実は、この12月15日から、ヘルメットの着用が義務化されたのです。ドライバーはもちろんのこと、後部座席に乗る人も同様です。バイクタクシー(セ・オム)の場合も、ドライバーはお客用のヘルメットを準備しなくてはなりません。
交通事故がそんなに多いのかは、旅人の目には明らかではありませんが、目的はなんであれ、そこは警察の権力の強い社会主義国です。みんな一斉に着用して対応しています。
昨年の2月以来、久々に訪れたサイゴン(ホーチミン市)。空港まで迎えに来てくれた友人が、バイクではなく、タクシーに乗り込んだため、「なにごと?」と思っていたら、車内で話してくれたのは、そんな事情でした。
ベトナム人は、基本的に「歩かない」人たちなので、ちょっとした距離でも、バイクやタクシーで移動します。このままでは、今回はタクシー代がかさむな、と直感した私は、友人のバイクに乗せてもらうため、ヘルメットを買うことにしました。

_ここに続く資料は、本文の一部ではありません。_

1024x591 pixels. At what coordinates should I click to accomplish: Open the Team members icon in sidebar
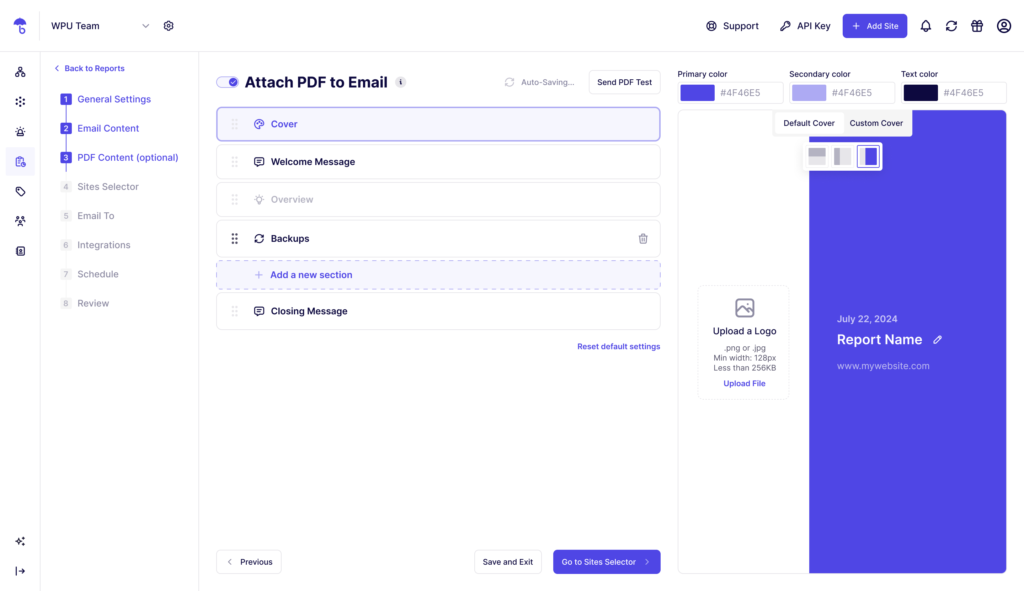click(20, 221)
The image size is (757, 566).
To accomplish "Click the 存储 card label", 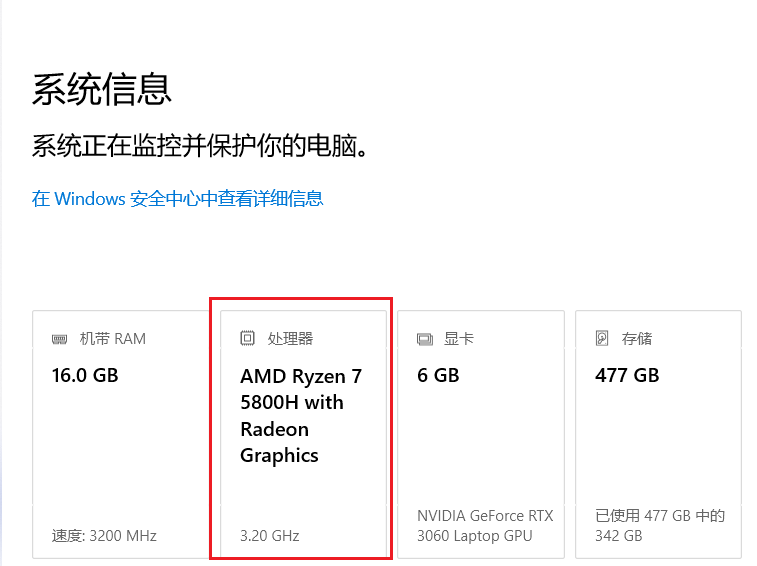I will click(x=637, y=339).
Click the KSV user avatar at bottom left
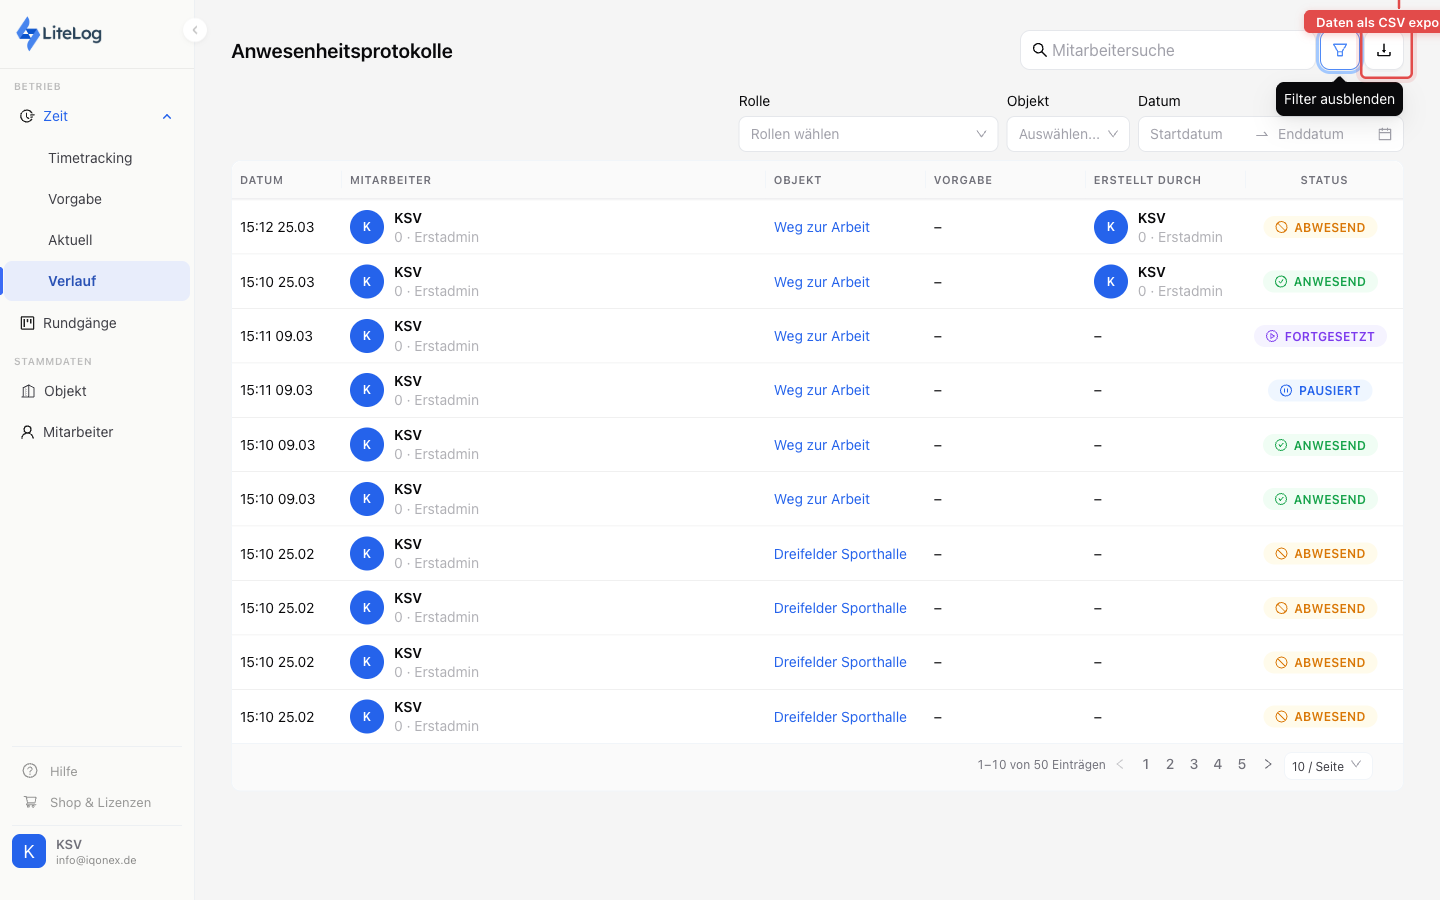This screenshot has width=1440, height=900. pos(29,851)
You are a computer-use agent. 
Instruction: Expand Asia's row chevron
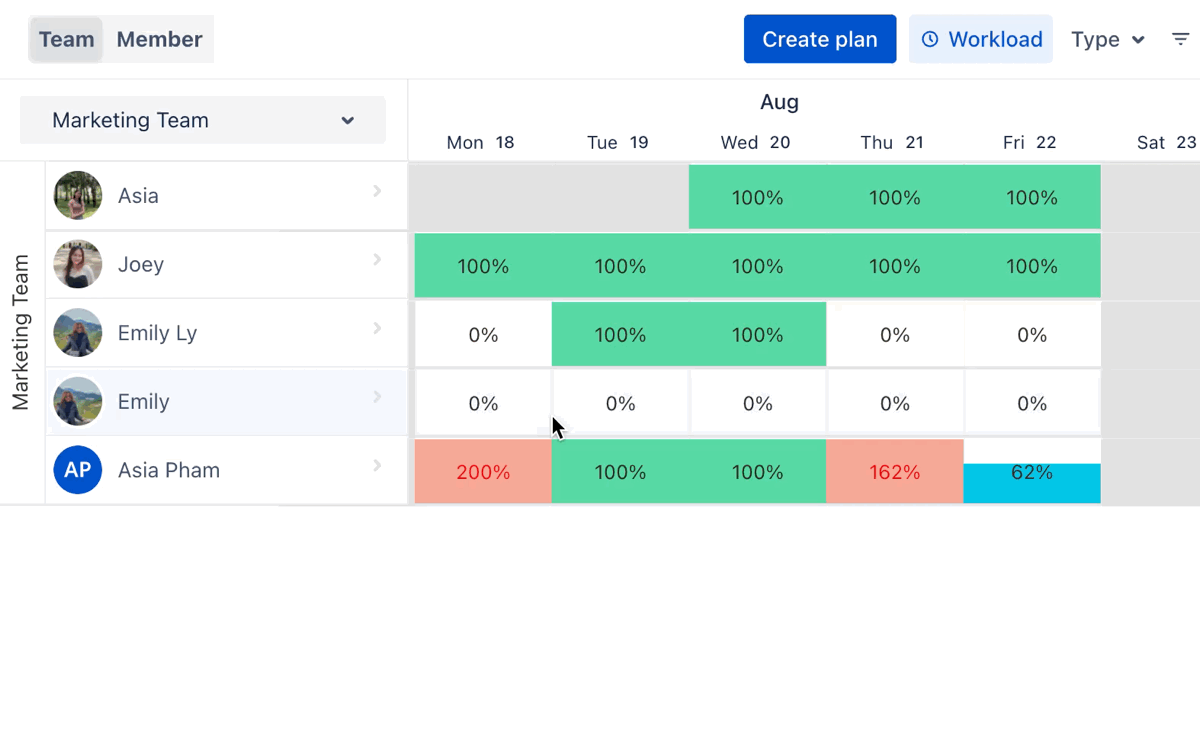[377, 191]
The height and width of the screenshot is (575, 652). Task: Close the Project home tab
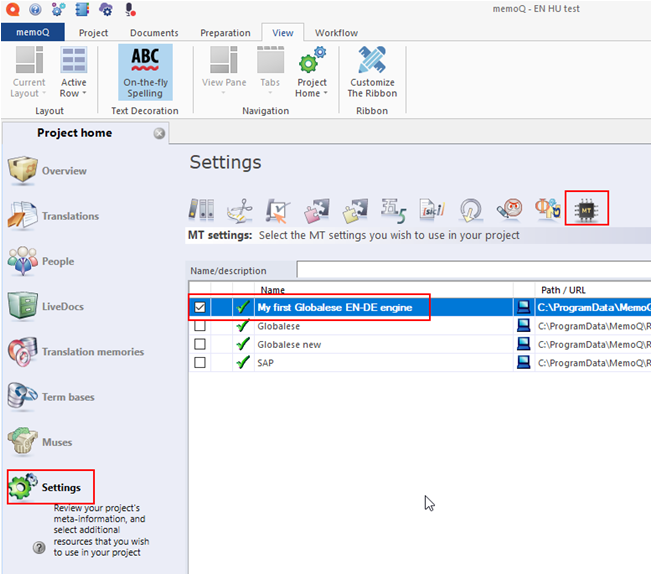[x=159, y=134]
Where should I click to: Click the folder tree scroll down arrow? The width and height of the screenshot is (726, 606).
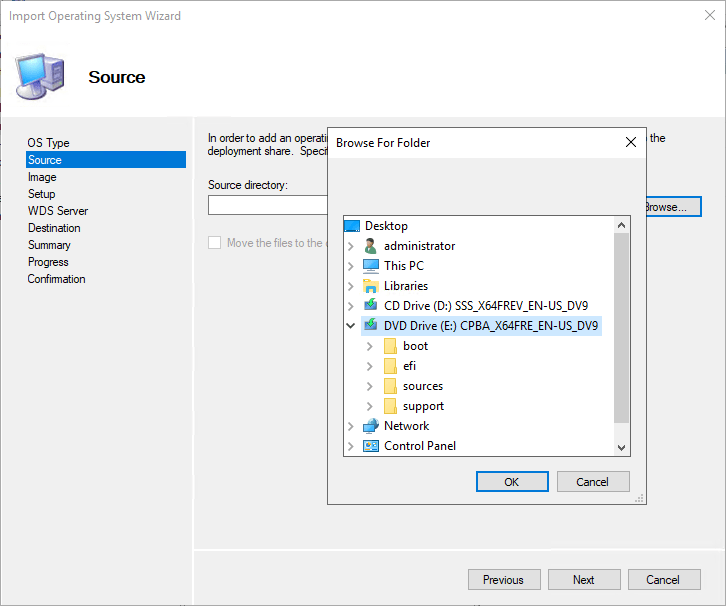(x=622, y=448)
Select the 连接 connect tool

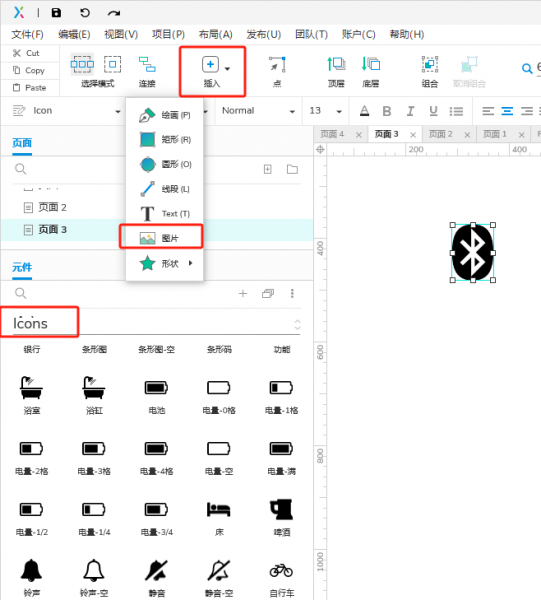click(147, 71)
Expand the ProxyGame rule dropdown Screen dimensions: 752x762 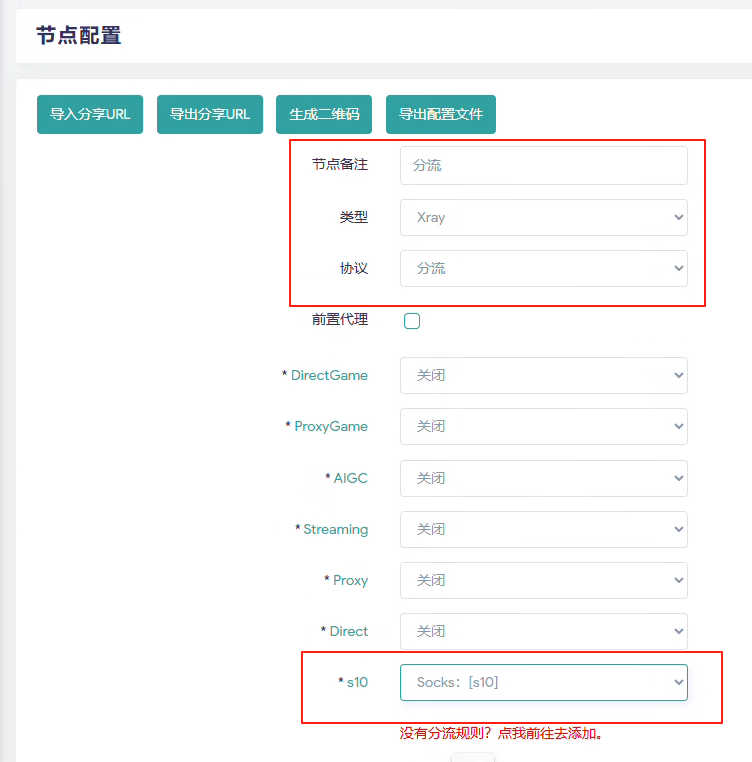[543, 427]
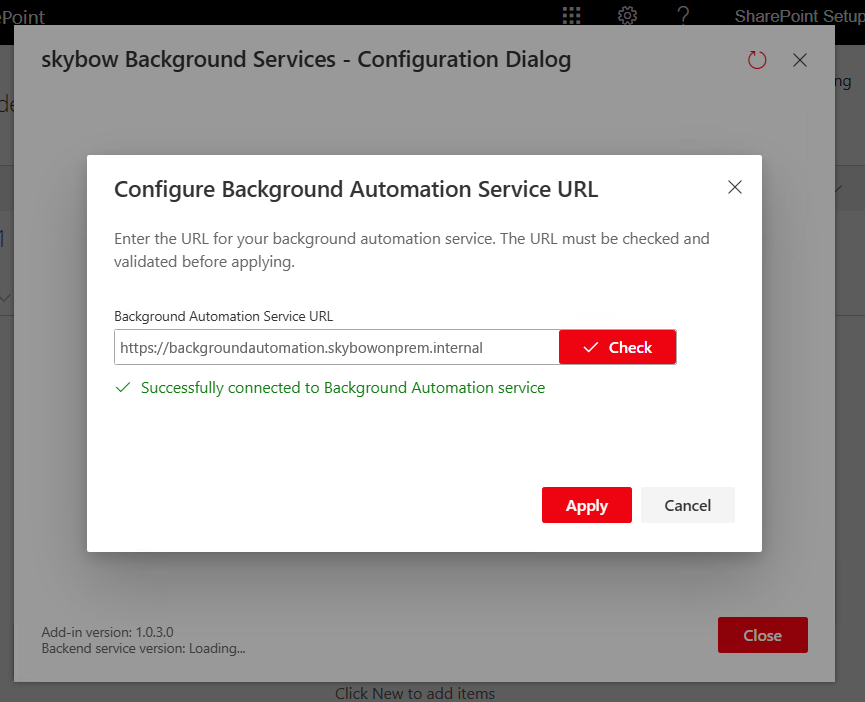Apply the new background automation service URL
The height and width of the screenshot is (702, 865).
pyautogui.click(x=586, y=505)
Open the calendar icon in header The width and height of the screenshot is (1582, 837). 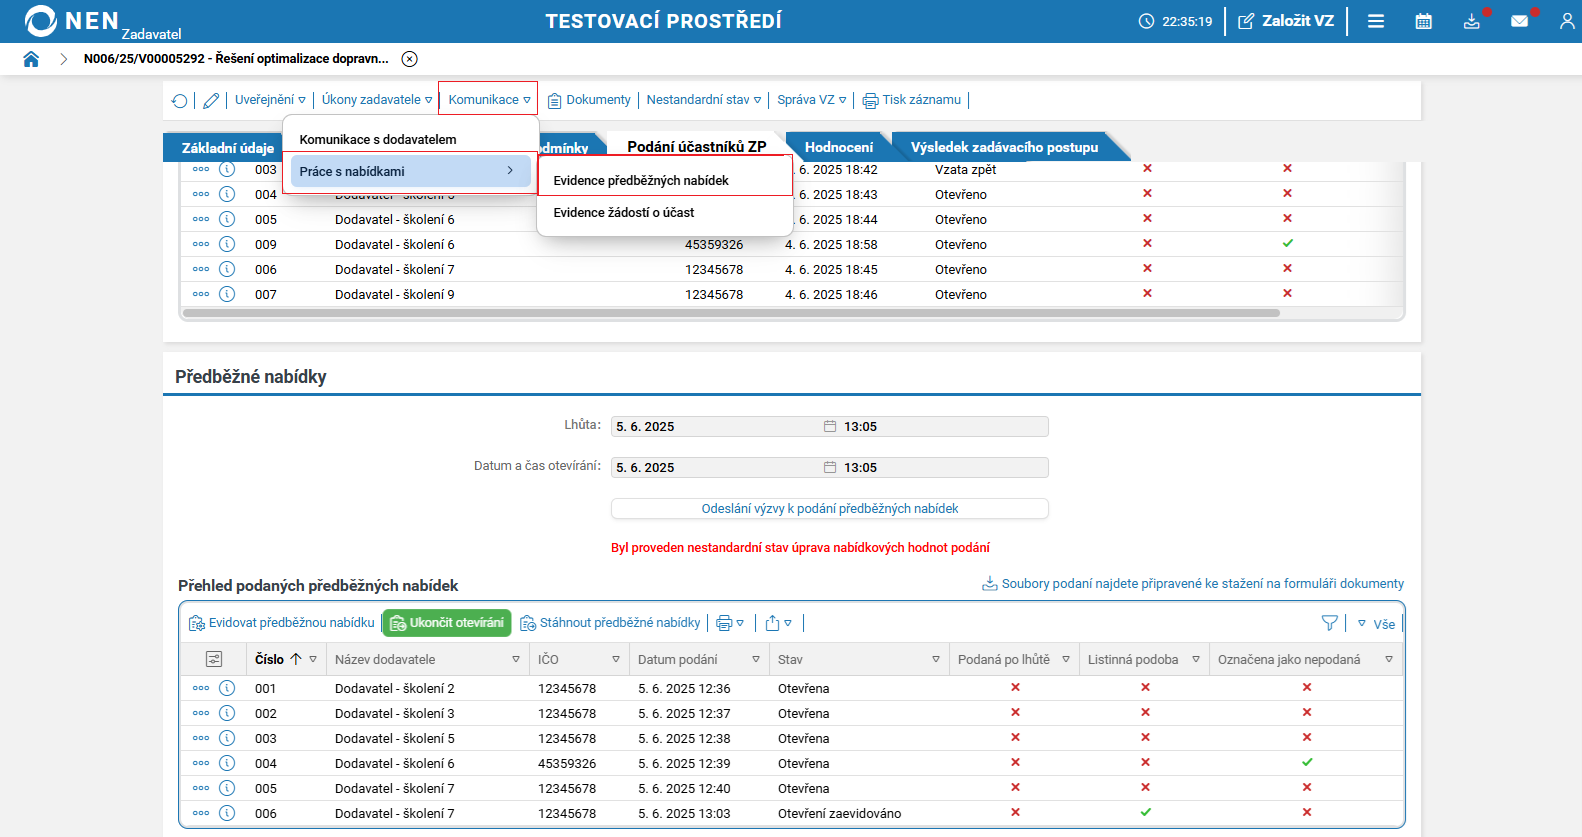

着用義務化の直前ほどではないのでしょうが、まだまだヘルメット屋は繁盛している様子です。ベトナムでは、同じ業種の店は並んで軒を連ねることが多く、ニューワールドホテルのそばのヘルメット屋通りで、メタリックピンクに花柄をあしらったヘルメットを220,000ドン(約1,600円)で購入しました。
もともと頭がデカイうえに、髪が伸びていて窮屈だったため、床屋をやっている友人の兄に散髪してもらい、ベトナム人風に刈り上げたところで、いざ装着しました。
友人も、ヘルメットの着用には、まだ慣れないようで、かぶると頭が熱くなったり、痛くなったりするようです。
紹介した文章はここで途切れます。